TASK: Rewrite each row below with "folder" replaced by "directory", leaving everything else unchanged.

LISTING:
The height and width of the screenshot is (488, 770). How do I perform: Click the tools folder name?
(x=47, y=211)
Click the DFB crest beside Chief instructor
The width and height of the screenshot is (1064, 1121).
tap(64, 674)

COMPLETED TASK:
The height and width of the screenshot is (488, 770). How do I perform: Click the tools directory name?
(x=47, y=211)
Click the DFB crest beside Chief instructor
The width and height of the screenshot is (1064, 1121).
tap(64, 674)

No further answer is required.